後ろ足から蹴り出すように、小刻みに前に進みます。
動きのニュアンスをご理解頂くために、ぜひ動画をご覧ください。
一見、前足から引っ張っているようですが、先に後ろ足のお尻やふくらはぎに力が入ってから、前に進んでいます。
■地面を踏む感覚をつかむ「ピラーマーチ1」
ミニバンドウォークで使ったお尻の筋肉を意識しながら、実際に歩く練習です。
まずはその場での足踏みから。一番力が入るのは、まっすぐな姿勢で、骨盤の真下で地面を押すことです。姿勢を維持しつつ、お尻の筋肉を使って地面を身体の真下で押しましょう。「膝を上げる」のではなく「地面を押した反動で逆足が勝手に上がる」感覚を養います。
■前に進む感覚を得る「ピラーマーチ2」
そのまま少しずつ前へ進んでいきます。しっかり骨盤の真下で地面を押して前に進みましょう。前に進もう進もうとして腰を前に折らないように(下写真)。力が抜けてしまい、前に進むために余計な力を使うことになってしまいます。

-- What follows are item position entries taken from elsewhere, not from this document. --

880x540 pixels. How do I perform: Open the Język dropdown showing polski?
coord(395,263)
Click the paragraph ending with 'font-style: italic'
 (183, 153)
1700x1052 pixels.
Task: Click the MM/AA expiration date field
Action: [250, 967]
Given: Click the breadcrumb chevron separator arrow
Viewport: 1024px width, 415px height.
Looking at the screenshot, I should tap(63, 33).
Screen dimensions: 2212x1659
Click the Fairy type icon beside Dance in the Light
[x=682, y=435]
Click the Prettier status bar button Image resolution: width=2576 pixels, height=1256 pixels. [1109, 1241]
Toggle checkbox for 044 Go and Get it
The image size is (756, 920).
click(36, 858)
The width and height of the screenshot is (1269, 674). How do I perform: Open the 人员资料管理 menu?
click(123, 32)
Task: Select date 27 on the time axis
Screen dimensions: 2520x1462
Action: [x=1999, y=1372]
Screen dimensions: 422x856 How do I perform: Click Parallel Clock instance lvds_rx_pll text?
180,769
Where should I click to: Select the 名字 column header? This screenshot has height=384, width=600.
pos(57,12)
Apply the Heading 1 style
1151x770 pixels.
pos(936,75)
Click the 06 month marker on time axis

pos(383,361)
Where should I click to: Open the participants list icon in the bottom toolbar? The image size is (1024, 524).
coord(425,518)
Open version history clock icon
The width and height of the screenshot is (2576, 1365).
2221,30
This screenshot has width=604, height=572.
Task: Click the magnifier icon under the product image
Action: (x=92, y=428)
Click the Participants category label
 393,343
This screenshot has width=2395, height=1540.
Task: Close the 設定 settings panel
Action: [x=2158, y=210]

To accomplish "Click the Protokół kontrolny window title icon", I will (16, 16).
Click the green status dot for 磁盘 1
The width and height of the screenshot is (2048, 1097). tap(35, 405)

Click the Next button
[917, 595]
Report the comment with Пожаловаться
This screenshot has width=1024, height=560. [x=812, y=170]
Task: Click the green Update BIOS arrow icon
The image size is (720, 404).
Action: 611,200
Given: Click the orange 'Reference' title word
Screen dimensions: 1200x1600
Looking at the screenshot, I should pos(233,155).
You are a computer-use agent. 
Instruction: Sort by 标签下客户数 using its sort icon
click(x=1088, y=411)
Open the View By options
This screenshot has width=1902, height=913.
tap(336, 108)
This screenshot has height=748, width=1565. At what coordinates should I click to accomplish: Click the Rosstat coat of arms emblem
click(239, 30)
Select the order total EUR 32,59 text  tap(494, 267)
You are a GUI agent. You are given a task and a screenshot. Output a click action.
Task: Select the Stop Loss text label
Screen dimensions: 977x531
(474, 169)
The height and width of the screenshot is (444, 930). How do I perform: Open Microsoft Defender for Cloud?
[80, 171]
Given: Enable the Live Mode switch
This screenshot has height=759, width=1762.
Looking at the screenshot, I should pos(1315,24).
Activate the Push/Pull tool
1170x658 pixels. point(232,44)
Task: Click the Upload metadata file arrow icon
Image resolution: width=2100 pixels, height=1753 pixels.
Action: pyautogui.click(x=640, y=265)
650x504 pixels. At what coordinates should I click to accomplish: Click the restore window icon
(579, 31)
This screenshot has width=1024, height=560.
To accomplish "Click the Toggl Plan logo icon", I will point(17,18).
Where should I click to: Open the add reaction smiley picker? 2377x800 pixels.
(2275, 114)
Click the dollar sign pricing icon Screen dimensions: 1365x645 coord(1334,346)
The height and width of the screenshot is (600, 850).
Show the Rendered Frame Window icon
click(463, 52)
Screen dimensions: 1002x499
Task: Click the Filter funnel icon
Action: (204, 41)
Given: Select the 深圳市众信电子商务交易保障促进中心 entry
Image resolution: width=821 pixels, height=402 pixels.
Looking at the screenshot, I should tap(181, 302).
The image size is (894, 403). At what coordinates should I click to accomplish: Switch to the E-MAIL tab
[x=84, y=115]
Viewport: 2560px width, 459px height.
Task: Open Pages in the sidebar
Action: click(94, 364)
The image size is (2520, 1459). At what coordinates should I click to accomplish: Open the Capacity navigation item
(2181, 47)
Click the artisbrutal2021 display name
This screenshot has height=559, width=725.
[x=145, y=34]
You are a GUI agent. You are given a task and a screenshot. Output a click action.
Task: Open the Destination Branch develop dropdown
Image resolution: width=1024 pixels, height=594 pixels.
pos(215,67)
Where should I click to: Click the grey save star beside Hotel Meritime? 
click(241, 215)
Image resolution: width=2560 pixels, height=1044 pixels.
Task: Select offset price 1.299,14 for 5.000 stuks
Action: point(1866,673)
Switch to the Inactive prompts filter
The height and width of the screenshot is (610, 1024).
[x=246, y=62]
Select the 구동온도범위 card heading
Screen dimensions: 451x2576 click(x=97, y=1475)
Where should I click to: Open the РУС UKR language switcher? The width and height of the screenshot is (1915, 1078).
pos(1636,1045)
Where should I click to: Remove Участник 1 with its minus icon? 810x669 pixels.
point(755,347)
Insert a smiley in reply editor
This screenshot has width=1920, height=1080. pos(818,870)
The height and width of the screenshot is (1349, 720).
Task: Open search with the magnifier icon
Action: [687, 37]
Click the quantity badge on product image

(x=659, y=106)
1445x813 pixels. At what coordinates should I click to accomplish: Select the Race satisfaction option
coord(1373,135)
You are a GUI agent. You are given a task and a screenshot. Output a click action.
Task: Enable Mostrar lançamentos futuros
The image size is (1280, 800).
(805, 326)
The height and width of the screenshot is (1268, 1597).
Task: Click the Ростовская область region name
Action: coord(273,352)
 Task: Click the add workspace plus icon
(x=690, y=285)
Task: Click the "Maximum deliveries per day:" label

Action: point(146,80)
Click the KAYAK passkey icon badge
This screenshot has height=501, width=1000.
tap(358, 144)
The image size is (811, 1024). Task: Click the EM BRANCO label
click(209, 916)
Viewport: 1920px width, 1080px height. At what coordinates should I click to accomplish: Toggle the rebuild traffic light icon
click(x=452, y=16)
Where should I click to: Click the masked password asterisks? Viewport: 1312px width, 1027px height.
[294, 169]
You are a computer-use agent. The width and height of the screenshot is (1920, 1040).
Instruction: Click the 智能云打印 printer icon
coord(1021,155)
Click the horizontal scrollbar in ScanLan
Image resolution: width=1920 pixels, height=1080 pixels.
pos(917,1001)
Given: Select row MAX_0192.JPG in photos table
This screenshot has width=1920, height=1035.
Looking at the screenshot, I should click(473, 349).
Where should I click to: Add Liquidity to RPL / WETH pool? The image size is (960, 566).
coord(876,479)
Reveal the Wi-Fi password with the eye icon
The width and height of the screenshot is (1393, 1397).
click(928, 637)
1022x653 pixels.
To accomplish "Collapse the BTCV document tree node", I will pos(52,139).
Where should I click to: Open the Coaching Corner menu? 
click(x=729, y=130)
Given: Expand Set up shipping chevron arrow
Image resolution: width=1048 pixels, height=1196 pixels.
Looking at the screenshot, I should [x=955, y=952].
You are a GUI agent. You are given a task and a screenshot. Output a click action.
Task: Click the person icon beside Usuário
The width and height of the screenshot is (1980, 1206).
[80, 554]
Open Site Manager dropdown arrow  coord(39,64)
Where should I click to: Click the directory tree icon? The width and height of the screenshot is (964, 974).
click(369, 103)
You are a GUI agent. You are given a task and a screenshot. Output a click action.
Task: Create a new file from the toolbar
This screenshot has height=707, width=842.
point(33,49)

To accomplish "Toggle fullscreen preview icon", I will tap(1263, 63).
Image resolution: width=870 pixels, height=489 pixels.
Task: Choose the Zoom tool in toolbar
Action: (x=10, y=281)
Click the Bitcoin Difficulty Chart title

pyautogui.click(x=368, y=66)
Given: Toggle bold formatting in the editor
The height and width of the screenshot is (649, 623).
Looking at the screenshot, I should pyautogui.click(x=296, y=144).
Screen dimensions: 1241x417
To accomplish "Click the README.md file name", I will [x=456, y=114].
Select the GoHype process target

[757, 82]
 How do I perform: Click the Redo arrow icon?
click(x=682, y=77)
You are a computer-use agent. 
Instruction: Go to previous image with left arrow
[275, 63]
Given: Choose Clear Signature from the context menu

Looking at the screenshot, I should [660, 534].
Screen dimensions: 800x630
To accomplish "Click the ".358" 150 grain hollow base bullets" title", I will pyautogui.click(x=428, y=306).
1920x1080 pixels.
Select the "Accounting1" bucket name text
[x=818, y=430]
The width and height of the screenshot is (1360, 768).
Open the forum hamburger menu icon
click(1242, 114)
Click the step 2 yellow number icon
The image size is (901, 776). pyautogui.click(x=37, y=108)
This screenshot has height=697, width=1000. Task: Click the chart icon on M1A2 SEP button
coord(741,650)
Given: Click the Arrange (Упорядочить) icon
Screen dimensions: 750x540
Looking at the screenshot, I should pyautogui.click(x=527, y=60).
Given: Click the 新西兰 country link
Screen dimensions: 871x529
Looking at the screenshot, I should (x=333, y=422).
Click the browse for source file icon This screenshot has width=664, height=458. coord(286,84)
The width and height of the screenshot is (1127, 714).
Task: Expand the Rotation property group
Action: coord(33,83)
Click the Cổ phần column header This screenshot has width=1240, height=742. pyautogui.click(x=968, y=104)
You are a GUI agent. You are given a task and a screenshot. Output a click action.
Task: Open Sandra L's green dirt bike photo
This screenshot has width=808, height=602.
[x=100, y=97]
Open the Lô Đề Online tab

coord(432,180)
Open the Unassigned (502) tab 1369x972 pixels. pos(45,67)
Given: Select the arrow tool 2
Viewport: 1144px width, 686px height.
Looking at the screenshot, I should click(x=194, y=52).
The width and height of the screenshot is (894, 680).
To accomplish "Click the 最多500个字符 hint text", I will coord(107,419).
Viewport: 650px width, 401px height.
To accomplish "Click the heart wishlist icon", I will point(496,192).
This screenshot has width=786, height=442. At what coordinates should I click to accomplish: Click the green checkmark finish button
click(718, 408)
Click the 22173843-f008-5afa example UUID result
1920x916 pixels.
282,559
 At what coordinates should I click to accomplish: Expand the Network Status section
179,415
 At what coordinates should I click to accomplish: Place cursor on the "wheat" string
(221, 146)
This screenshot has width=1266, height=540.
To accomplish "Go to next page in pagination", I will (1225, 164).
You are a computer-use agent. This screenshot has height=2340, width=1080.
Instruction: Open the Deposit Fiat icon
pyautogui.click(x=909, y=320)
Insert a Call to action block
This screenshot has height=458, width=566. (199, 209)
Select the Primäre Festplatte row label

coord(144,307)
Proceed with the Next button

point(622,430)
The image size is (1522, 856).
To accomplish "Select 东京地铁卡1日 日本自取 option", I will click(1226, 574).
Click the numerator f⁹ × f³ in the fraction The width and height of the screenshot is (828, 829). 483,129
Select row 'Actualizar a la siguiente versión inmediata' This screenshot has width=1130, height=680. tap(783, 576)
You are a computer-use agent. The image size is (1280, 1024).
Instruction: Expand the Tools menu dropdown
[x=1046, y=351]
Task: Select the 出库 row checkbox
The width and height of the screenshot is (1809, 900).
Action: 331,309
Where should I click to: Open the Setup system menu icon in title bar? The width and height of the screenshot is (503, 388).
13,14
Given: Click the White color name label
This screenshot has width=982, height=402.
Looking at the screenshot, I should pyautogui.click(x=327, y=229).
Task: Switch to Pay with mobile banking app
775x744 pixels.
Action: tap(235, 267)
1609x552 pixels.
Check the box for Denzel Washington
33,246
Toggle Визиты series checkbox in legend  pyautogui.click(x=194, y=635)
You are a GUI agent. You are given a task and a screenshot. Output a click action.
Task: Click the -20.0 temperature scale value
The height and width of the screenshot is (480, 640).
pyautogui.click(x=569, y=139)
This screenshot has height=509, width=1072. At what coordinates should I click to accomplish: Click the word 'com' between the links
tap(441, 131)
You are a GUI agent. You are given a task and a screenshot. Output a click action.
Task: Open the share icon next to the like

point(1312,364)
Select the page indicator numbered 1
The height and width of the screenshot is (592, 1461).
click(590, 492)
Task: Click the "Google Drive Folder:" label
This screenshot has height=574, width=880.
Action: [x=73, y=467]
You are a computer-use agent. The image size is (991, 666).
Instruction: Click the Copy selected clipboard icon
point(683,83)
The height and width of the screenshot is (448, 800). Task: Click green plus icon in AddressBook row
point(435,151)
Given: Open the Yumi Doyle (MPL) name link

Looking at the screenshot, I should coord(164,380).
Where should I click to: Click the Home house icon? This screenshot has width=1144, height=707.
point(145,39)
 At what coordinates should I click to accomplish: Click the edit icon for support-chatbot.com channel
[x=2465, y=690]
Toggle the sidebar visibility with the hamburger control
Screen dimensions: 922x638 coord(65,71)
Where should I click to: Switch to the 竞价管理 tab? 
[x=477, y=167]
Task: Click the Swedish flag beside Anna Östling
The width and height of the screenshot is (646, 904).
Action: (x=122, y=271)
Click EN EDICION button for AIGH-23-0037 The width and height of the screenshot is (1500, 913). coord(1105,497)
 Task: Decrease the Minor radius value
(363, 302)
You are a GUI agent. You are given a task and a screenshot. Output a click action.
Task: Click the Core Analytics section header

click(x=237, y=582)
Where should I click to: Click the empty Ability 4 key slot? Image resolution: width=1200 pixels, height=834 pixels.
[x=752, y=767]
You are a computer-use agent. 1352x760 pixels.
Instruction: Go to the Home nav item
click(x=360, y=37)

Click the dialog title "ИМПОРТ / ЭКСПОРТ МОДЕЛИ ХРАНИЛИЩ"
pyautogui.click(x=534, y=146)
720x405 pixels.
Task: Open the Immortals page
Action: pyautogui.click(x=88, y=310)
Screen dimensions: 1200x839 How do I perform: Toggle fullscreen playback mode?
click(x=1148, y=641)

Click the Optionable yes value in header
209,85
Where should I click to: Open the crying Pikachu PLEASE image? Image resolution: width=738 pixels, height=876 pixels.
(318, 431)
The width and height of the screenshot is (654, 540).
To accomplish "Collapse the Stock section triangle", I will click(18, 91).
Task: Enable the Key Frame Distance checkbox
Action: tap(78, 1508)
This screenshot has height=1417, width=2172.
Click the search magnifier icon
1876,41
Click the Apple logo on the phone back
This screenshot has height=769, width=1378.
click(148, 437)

■足、ヒザ、股関節の連動を感じる「ウオーキングランジ」
ピラーマーチよりも少し遠い位置に足を置き、腰を落としていきます。そうすることでお尻や前ももに負荷がかかるため、より力強く登山ができるようになります。膝の怪我予防にもなります。腕もしっかり振りましょう。
山登りのためのトレーニングなので、登り坂や階段を使っても行います。登山で持っていくリュックなどを背負って行うのも良いですね。
つま先が内外に向いたり、カラダを曲げて行うのはNGです。
最後にもう一度、最初のピラーマーチを行って、地面を押してその反動で進む感覚を養います。
3.まとめ
ファンクショナルトレーニングについてお伝えしました。誤った姿勢や動きのまま練習を重ねても、パフォーマンス向上には遠回りとなります。獲得したい動作は因数分解して、一つひとつを丁寧に意識的に行うことが重要です。
また、記事中でも触れましたが、「自分ひとりでは正しい動きがわかりにくい」ものです。
機能や動きを客観的に評価するトレーナーの指導のもとで、ファンクショナルトレーニングは可能になります。それがなく「正しい動きのつもりでスクワットをやった」としても、ケガをしてしまうことがあります。
正しいトレーニングを繰り返すことでしっかり筋肉を使えるようになり、少ない力で大きなパワーを生み出すことができるようになるとともに、動作の連繫が生まれます。それを無意識でもできるようになるトレーニングも必要です。
一つひとつのトレーニングは大変地味ですが、意外とキツいものが多いでしょう。これを繰り返すことで動きが理解できるようになります。お伝えした考え方をぜひ有効活用していただければ、と思います。